▶ PROVIDED TEXT:
*** Block opens ***

The same capitalist system that’s made Michael Jordan a billionaire and LeBron James the most popular American athlete of this era has for seven decades rendered Black Americans unemployed at twice the rate of whites regardless of booms and busts.

While NBA players earn $7.7 million a year on average, more than one-fifth (20.8%) of Black Americans live in poverty, according to the 2018 U.S. Census Bureau statistics, a rate eclipsed only, and not coincidentally, by Native Americans (25.4%). The same America that exalts the talents of Stephen Curry warehoused 465,200 Black people in its prisons in 2018, while jailing hundreds of thousands more for nonviolent drug offenses and even lesser violations.

The stand that the players took was powerful and right. LeBron James and others are doing Baldwin’s work by repurposing the tools of a system made to degrade them for other ends.

That the players were able to negotiate for NBA arenas to be opened as polling places for the November election suggests the power that they can wield if they are willing to linger in the breach between their privilege and the plight of millions of their people.

Maybe all American workers should match their boycott, turning away from our jobs to protest injustice so that the burden doesn’t rest only on the athletes. But they occupy such a uniquely difficult and blessed position that they are called to and can do more, whether it be extending the boycott, or pushing the NBA ownership’s investment in Black-owned businesses, which have suffered tremendously in the pandemic, or simply insisting that the NBA not limit the protest words players can put on their jerseys. Business as usual, capitalism as usual, should not be an option.

*** Block closes ***

▶ WORK TASK 1: Translate this sentence from the passage on the NBA protest into Spanish: "The stand that the players took was powerful and right."
▶ WORK TASK 2: Reproduce the passage on the NBA protest from "While NBA players" up to and including "even lesser violations.".
The data after this point are separate material, unrelated to the passage on the NBA protest.

▶ DATASET EXCERPT:
*** Block opens ***

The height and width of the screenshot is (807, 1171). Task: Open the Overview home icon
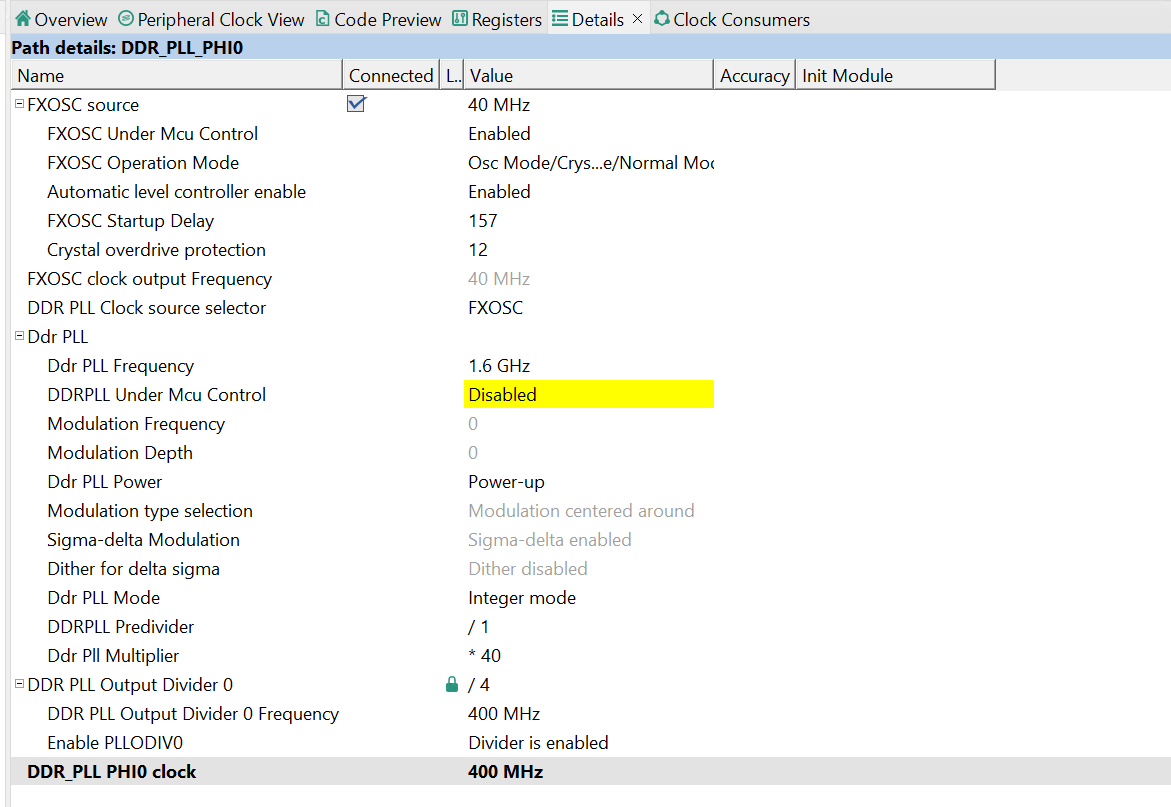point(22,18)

*** Block closes ***

▶ RESPONSE BOX 1: La postura que adoptaron los jugadores fue poderosa y correcta.

▶ RESPONSE BOX 2:
While NBA players earn $7.7 million a year on average, more than one-fifth (20.8%) of Black Americans live in poverty, according to the 2018 U.S. Census Bureau statistics, a rate eclipsed only, and not coincidentally, by Native Americans (25.4%). The same America that exalts the talents of Stephen Curry warehoused 465,200 Black people in its prisons in 2018, while jailing hundreds of thousands more for nonviolent drug offenses and even lesser violations.